▶ **Materials provided**:
········
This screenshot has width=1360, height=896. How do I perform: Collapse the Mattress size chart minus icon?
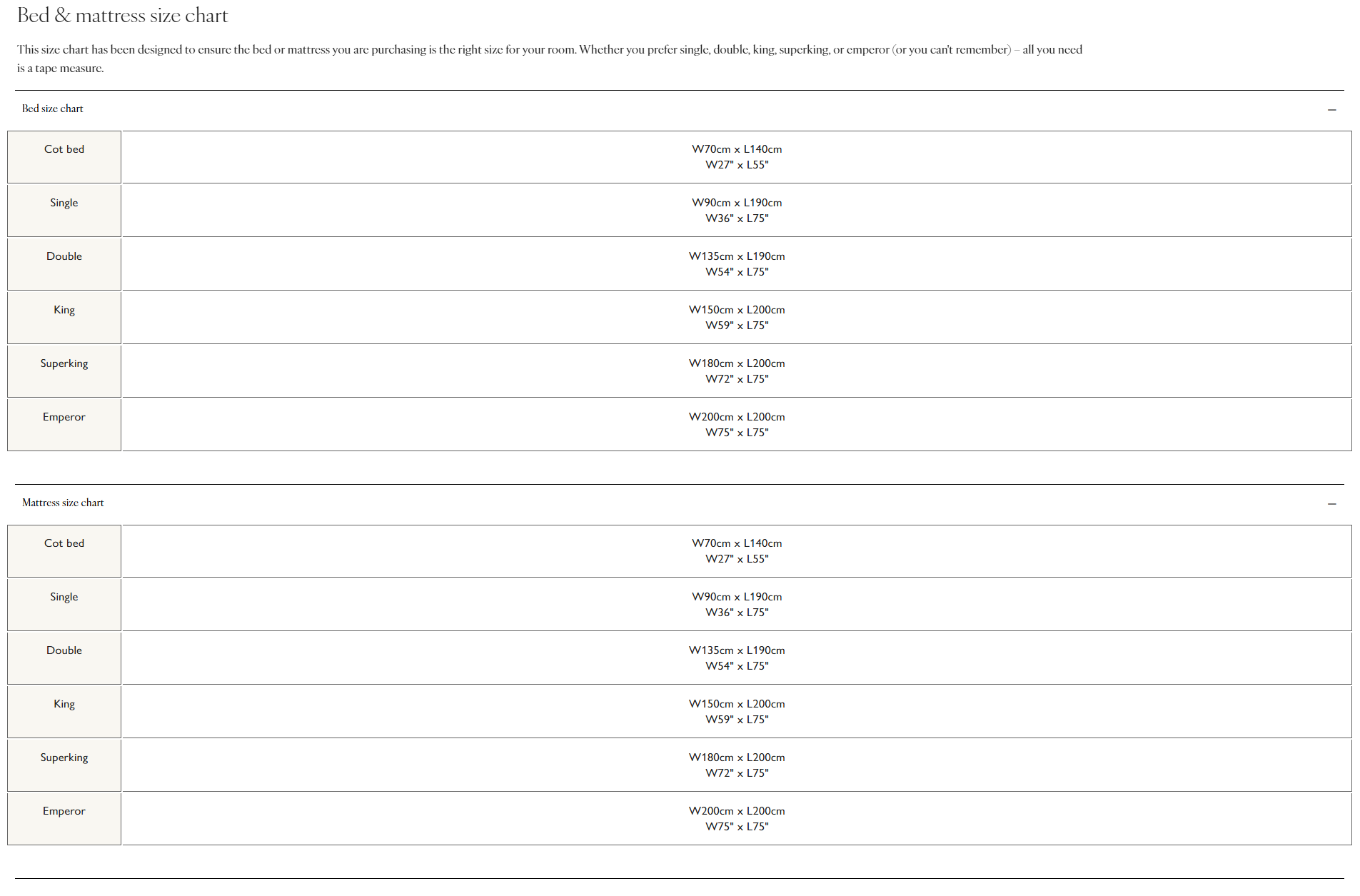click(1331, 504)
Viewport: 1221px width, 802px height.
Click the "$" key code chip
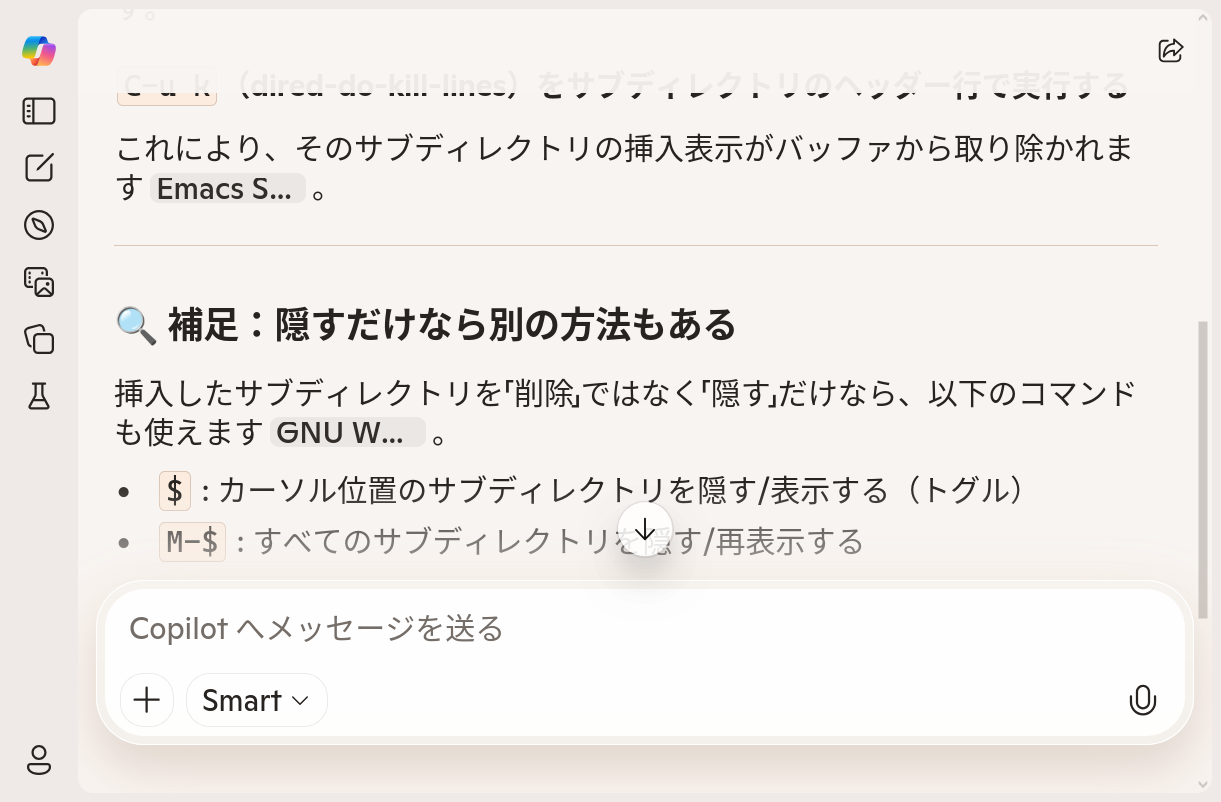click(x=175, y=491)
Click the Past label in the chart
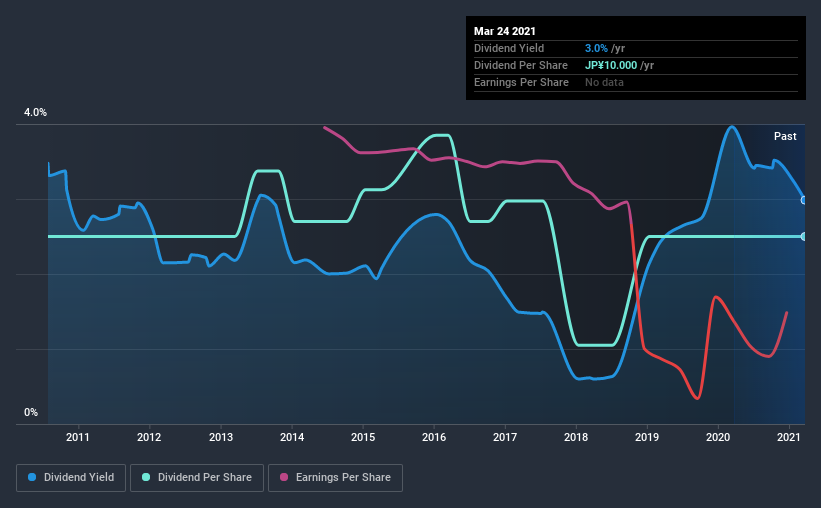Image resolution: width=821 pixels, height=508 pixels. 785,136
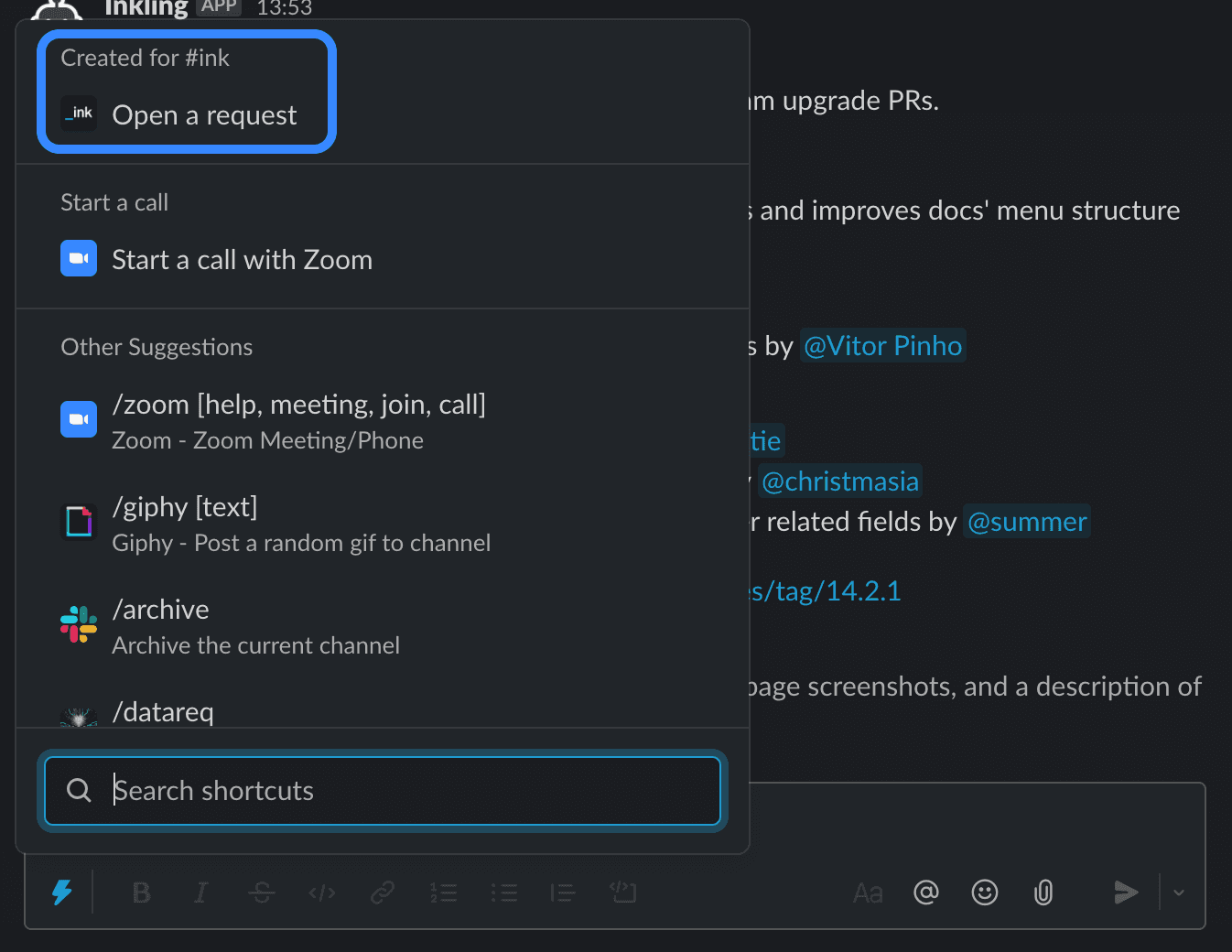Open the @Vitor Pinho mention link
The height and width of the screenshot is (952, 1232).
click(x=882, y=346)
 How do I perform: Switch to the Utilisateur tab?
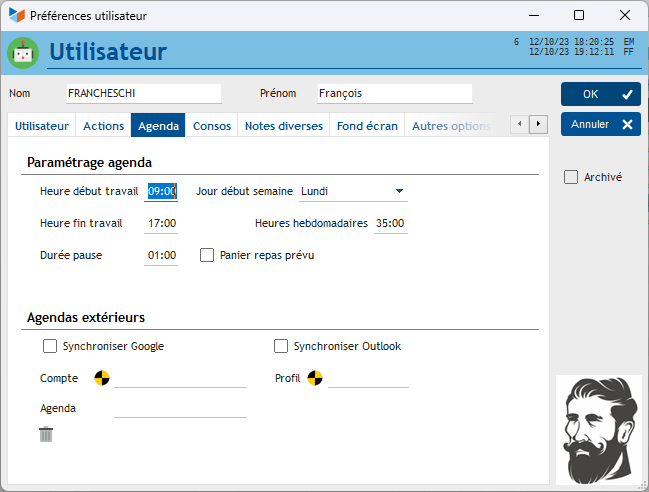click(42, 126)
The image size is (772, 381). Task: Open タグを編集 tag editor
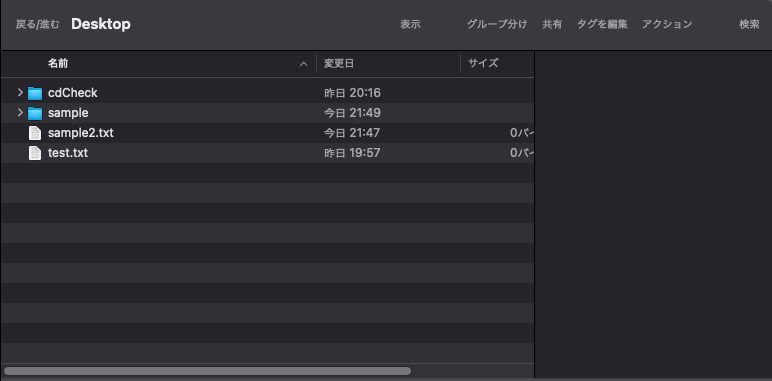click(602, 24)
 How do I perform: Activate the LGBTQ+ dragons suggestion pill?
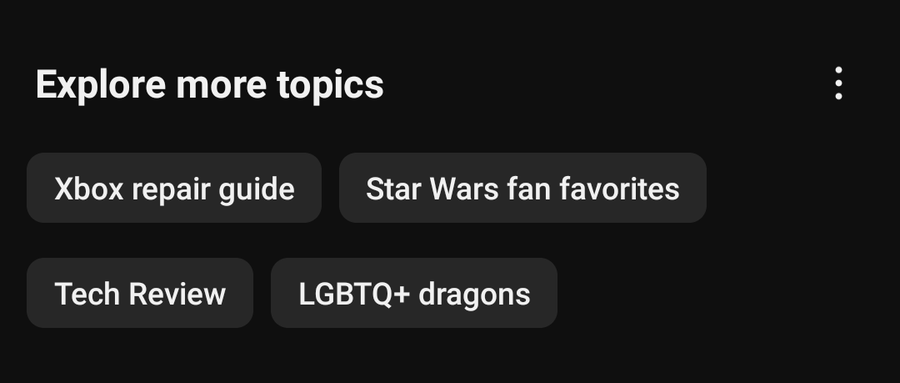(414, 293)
········
▶ **Task item**: Every line of the records above should be reproduced exactly, with no pictures included.

▶ **Exercise response**:
This screenshot has width=1360, height=896. How do I perform: Collapse the Mattress size chart minus icon?
click(1331, 504)
Viewport: 1221px width, 802px height.
Click the "$" key code chip
click(x=175, y=491)
Click the Past label in the chart
Image resolution: width=821 pixels, height=508 pixels. 785,136
Open the @Vitor Pinho mention link
The height and width of the screenshot is (952, 1232).
click(x=882, y=346)
 How do I perform: Switch to the Utilisateur tab?
click(42, 126)
The image size is (772, 381). Task: Open タグを編集 tag editor
click(602, 24)
 How do I perform: Activate the LGBTQ+ dragons suggestion pill?
(414, 293)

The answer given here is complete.